Data listing section start

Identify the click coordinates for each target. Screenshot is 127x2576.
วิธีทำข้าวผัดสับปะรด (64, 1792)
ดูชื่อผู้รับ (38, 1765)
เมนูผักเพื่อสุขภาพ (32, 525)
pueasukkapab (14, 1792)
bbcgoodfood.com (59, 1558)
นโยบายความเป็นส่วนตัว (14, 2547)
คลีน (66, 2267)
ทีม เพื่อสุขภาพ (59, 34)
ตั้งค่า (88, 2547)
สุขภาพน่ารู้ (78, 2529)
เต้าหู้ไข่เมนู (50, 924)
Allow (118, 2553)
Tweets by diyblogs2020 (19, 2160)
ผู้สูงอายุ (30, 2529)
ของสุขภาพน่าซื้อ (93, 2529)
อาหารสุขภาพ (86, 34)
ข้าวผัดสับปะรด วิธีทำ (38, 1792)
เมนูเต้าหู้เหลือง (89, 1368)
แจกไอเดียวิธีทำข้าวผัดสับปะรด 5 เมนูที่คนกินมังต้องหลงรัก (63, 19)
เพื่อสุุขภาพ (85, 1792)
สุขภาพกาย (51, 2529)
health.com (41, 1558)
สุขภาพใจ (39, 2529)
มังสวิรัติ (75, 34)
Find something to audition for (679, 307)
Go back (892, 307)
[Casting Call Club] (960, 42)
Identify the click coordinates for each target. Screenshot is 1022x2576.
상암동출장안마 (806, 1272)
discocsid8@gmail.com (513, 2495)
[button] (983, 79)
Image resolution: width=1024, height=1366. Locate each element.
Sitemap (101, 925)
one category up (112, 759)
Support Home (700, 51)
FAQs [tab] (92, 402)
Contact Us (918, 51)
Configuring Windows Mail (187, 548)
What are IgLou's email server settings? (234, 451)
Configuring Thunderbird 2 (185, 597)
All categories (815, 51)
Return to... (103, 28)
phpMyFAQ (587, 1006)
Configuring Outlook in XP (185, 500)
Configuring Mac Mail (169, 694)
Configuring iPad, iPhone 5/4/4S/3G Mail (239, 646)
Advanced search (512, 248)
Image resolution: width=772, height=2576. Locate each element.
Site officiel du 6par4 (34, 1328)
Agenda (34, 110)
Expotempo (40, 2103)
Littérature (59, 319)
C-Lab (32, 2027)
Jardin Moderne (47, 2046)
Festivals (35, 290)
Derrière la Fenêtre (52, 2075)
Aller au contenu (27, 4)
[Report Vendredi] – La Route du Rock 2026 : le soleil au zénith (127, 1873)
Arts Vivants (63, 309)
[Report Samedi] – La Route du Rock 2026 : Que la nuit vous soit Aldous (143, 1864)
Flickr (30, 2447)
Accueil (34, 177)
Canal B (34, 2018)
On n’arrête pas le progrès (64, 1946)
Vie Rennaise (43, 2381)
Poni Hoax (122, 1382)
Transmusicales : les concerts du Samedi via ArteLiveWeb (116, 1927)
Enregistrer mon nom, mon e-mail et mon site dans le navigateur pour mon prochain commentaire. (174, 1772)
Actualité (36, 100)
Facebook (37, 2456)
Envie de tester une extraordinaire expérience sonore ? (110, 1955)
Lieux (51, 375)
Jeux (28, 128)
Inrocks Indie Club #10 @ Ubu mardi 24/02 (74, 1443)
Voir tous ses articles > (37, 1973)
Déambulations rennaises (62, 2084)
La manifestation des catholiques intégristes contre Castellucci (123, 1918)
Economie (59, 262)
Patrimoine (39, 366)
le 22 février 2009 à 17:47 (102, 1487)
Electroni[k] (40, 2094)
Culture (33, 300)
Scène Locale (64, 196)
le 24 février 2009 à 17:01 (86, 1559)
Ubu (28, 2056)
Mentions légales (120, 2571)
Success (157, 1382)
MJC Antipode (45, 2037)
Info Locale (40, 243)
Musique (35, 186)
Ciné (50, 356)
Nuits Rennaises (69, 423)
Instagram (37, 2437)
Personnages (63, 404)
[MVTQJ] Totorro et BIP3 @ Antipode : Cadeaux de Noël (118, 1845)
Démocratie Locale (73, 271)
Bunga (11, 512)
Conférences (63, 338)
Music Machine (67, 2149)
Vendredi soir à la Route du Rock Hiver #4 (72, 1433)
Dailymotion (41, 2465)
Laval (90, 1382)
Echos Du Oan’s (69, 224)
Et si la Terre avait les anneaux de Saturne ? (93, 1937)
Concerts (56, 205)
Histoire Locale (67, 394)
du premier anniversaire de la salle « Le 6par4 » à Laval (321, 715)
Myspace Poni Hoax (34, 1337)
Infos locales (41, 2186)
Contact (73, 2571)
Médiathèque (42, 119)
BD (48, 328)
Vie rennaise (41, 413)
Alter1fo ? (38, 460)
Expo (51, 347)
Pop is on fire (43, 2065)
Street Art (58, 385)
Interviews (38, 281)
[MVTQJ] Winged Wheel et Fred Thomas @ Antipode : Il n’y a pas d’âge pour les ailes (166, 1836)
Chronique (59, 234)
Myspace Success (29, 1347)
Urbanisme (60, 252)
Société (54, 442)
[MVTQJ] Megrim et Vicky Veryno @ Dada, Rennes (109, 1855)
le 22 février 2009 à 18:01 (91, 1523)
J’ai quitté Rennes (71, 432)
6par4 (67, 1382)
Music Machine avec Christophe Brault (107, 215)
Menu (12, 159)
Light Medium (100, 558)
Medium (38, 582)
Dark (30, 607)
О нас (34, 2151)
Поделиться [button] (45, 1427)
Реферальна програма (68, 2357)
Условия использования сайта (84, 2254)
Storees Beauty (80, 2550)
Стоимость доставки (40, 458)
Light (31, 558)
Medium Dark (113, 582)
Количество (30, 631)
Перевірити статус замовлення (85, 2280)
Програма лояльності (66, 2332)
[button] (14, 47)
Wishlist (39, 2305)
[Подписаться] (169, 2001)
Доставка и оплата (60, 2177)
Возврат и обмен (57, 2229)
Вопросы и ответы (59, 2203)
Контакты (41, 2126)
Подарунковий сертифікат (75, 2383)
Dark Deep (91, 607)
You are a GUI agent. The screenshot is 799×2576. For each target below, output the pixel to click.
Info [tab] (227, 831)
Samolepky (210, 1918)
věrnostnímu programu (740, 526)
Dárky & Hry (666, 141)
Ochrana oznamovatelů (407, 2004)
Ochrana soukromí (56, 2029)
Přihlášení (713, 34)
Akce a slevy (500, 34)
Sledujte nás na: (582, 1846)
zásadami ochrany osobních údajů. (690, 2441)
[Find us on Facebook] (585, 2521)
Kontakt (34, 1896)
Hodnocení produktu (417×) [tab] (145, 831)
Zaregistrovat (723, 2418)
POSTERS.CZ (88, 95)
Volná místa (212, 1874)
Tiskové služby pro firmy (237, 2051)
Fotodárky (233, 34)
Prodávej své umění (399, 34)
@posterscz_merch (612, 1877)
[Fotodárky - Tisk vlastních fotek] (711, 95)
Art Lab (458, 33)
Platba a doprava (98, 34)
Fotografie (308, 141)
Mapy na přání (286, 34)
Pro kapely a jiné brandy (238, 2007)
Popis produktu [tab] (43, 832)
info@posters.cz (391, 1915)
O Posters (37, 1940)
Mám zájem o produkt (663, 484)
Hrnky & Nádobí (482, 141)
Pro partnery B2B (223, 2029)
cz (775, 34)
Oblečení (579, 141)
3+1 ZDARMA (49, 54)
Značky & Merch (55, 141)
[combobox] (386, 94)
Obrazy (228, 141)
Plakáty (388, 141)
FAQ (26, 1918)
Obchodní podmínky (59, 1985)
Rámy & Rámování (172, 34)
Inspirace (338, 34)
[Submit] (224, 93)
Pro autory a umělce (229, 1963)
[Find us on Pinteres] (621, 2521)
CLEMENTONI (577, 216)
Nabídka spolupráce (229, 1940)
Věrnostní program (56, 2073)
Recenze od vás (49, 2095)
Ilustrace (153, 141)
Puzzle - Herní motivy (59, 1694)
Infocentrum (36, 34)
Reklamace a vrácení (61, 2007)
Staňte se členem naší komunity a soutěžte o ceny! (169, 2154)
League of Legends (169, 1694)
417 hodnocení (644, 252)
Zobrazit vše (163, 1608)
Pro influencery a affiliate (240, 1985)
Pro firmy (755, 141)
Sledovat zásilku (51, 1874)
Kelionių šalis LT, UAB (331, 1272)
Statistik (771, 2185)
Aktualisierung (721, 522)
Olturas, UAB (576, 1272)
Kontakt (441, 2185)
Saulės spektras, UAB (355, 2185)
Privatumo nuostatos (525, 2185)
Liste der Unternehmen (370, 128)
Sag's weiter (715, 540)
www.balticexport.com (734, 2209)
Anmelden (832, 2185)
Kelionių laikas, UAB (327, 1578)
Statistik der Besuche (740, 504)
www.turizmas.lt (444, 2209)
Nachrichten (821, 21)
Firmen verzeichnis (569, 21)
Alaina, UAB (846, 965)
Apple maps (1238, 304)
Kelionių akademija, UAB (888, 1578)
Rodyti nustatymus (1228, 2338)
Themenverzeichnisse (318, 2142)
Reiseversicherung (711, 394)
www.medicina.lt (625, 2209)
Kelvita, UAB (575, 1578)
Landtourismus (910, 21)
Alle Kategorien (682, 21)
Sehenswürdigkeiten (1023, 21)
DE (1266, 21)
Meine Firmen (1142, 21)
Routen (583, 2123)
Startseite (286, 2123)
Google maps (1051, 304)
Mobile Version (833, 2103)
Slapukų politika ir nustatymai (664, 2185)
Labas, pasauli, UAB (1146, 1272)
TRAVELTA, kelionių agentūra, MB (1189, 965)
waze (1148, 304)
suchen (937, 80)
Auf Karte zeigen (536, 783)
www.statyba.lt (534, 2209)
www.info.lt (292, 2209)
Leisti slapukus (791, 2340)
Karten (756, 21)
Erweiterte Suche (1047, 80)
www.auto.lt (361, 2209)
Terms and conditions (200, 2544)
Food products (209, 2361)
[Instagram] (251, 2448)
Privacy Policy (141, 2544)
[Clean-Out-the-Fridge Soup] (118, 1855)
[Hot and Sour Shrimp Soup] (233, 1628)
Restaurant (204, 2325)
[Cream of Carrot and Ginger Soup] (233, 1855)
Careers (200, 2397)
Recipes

Data listing section end

== What is needed ==
Show every line from the listing above in which the string "target" appears.

== Task output ==
Identify the click coordinates for each target. Screenshot is 127x2576.
Identify the click coordinates for each target. Screenshot is 1022x2576.
You are a GUI agent. The screenshot is 799×2576. For each target below, output the pixel to click.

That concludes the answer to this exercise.